Writing durable workflows

LlamaAgents

Agent Workflows

Workflows are ephemeral by default. Once run() returns, the state is gone, and the next run() starts fresh. But a workflow is often where you’ve written an ad hoc concurrent process. You fan out over a hundred documents, call an LLM per chunk, and collect the results. That is the kind of run you don’t want to start over from zero when the process is killed halfway through.

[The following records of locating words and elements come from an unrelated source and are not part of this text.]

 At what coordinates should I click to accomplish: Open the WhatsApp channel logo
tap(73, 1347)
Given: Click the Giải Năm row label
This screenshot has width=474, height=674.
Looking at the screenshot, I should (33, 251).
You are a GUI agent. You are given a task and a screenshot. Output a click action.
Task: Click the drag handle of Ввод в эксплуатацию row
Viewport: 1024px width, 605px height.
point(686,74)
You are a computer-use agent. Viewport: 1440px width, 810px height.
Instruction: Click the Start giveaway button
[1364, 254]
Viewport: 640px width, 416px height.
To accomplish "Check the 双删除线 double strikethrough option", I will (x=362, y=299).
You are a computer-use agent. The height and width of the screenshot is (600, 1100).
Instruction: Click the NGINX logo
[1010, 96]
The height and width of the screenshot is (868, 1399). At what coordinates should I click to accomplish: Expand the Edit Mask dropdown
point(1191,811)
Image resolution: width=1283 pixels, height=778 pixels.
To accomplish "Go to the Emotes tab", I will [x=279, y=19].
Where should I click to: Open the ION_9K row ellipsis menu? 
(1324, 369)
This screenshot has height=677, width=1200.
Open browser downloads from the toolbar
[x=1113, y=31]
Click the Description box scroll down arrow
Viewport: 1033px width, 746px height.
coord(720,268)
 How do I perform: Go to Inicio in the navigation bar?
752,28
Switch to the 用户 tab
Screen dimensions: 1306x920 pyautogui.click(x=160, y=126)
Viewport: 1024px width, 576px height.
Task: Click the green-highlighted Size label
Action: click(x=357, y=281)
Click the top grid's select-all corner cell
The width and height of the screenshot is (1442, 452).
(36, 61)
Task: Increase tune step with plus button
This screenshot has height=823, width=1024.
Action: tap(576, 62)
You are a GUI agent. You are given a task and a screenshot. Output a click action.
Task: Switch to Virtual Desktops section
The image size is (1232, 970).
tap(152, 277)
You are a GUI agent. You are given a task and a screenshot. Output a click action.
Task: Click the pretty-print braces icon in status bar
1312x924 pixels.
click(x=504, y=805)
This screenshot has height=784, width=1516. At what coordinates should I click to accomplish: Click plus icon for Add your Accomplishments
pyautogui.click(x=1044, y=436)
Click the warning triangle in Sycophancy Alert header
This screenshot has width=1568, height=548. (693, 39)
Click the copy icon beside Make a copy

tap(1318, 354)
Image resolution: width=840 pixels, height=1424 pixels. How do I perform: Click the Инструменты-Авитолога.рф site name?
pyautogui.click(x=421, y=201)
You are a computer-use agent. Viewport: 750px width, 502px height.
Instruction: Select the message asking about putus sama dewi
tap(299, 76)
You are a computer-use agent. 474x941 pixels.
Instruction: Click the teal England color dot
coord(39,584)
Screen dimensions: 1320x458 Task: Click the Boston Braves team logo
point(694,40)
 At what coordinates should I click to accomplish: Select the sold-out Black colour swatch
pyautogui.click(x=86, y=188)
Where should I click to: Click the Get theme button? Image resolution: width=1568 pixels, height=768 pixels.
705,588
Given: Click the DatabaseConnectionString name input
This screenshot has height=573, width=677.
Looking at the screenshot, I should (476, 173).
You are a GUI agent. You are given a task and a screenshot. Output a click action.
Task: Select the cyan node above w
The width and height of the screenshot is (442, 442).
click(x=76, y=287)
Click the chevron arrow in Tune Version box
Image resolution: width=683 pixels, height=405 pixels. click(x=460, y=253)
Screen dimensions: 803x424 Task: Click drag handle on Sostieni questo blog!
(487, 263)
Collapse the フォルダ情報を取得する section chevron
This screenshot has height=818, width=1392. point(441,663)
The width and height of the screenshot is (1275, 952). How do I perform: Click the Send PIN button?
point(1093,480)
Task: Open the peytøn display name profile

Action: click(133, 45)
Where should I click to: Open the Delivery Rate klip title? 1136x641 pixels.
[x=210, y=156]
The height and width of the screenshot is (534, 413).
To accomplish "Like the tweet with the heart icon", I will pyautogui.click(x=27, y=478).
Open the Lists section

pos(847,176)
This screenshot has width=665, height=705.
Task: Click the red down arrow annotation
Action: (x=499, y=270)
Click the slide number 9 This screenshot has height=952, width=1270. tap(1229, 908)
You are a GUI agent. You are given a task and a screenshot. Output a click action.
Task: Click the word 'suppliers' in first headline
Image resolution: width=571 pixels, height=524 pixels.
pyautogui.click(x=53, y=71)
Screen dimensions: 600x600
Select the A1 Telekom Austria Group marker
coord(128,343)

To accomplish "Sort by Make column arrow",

This page shows how to checkpoint that run and resume it after a restart.

Snapshot the context

A run advances by reducing events in a controlled way, so its state is well defined at every step boundary. That state is the events still in flight plus the state store. Context.to_dict() serializes it, Context.from_dict() rebuilds it, and run(ctx=...) continues from there, even in a different process:

w = MyWorkflow()
handler = w.run()
result = await handler

# Persist the snapshot
db.save("my-run", json.dumps(handler.ctx.to_dict()))

# ...new process...
w = MyWorkflow()
ctx = Context.from_dict(w, json.loads(db.load("my-run")))
result = await w.run(ctx=ctx)   # continues with the restored state

This survives a restart, but not a crash during the run. You only have the state as of the last to_dict(). To survive a crash, snapshot as the run progresses.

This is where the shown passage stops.